About this task. Sort through the entries below and pull out lines containing the word "computer".

(Saved entries)
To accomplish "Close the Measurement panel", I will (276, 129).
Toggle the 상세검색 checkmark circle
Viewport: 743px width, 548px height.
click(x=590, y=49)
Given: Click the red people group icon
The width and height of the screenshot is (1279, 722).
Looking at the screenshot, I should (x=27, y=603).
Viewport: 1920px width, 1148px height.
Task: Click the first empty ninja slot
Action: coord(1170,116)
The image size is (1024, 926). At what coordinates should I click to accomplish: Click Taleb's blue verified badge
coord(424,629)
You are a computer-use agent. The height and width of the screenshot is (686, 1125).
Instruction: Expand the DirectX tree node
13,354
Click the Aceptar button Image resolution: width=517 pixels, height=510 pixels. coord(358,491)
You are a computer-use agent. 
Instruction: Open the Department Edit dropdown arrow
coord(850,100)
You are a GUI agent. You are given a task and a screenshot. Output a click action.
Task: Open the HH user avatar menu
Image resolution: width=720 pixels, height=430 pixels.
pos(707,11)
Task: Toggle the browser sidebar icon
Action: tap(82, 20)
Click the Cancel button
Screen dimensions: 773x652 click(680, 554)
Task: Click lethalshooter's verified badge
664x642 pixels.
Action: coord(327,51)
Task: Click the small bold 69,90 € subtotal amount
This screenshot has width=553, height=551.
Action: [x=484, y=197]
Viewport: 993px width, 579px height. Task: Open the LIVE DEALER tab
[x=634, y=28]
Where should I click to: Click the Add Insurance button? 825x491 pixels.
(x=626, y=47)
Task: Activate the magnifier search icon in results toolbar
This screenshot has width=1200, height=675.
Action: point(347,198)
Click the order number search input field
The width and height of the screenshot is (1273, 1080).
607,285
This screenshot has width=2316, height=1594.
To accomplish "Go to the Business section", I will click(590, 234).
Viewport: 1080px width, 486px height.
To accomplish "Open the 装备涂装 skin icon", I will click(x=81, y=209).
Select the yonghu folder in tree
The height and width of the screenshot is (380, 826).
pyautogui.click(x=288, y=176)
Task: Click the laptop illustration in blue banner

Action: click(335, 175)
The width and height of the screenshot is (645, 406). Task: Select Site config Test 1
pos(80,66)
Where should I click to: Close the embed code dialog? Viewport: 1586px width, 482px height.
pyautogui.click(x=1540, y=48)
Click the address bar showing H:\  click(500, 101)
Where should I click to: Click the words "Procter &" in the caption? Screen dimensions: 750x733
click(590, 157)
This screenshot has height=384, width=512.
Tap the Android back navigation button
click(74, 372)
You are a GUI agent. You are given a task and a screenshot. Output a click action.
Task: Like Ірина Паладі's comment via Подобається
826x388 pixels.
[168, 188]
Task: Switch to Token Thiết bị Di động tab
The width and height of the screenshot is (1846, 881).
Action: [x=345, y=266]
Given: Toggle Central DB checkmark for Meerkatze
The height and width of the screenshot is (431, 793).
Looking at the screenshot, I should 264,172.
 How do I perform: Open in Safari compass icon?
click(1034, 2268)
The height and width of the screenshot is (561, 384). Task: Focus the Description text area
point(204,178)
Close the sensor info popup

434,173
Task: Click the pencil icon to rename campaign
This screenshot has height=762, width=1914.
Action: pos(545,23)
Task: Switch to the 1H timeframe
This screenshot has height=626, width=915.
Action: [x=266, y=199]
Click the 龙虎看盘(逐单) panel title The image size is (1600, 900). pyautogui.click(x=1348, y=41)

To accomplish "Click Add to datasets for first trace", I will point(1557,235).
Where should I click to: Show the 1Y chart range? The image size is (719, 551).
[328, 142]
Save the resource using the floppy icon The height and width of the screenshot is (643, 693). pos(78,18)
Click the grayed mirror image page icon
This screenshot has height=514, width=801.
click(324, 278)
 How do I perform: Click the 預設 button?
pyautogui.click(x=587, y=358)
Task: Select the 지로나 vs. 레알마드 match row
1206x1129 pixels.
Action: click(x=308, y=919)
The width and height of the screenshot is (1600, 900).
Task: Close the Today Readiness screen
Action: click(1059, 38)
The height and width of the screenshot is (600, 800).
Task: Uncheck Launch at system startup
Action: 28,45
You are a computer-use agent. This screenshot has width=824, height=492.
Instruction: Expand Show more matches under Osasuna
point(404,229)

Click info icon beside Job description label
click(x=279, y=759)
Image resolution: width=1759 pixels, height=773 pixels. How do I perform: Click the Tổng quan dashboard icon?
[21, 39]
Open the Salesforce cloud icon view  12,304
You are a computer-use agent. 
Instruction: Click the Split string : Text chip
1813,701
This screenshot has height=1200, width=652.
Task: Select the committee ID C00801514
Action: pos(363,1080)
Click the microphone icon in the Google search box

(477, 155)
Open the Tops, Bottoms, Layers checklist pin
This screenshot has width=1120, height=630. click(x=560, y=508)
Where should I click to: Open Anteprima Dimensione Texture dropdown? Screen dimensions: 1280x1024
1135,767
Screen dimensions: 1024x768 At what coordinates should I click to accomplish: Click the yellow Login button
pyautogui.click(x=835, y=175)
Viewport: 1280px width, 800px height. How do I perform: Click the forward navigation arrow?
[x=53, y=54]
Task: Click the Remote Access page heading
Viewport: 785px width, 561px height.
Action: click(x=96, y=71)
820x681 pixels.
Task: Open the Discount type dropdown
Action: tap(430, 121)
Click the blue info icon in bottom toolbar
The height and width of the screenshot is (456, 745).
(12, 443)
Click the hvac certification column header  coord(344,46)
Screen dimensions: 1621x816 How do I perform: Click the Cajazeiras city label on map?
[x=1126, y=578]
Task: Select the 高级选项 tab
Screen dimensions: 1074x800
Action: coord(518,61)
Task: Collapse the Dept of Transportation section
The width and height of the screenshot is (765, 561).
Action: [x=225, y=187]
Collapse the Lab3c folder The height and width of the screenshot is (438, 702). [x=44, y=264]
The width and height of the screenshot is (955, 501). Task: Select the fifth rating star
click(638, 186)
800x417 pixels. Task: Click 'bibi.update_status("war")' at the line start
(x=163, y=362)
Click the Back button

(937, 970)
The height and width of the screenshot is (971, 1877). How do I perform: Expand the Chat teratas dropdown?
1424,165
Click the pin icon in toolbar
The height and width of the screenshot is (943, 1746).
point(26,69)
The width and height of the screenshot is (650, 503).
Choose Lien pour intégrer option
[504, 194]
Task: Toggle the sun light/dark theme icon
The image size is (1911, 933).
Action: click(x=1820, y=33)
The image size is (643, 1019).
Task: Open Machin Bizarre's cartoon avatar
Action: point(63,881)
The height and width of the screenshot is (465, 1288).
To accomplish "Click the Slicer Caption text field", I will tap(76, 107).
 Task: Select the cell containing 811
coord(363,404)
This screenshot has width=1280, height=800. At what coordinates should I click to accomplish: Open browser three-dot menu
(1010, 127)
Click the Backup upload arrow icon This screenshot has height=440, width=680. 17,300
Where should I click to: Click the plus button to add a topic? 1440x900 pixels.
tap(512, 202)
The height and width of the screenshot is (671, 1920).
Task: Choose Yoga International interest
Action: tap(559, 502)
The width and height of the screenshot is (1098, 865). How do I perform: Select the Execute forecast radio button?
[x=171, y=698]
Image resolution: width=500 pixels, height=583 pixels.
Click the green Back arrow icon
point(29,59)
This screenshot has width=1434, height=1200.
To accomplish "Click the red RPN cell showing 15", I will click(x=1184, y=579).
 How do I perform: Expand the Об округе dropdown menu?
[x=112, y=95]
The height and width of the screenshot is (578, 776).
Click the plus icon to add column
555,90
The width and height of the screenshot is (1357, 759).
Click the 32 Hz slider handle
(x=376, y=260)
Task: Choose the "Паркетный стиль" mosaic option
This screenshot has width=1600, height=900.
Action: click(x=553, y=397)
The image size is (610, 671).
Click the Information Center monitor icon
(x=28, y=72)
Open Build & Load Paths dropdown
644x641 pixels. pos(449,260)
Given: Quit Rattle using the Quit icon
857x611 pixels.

Written answer.
You are a computer-use agent. The height and width of the screenshot is (686, 1125).
You are a computer-use agent. 
You are a computer-use agent. This screenshot has width=824, height=492.
You are a computer-use agent. 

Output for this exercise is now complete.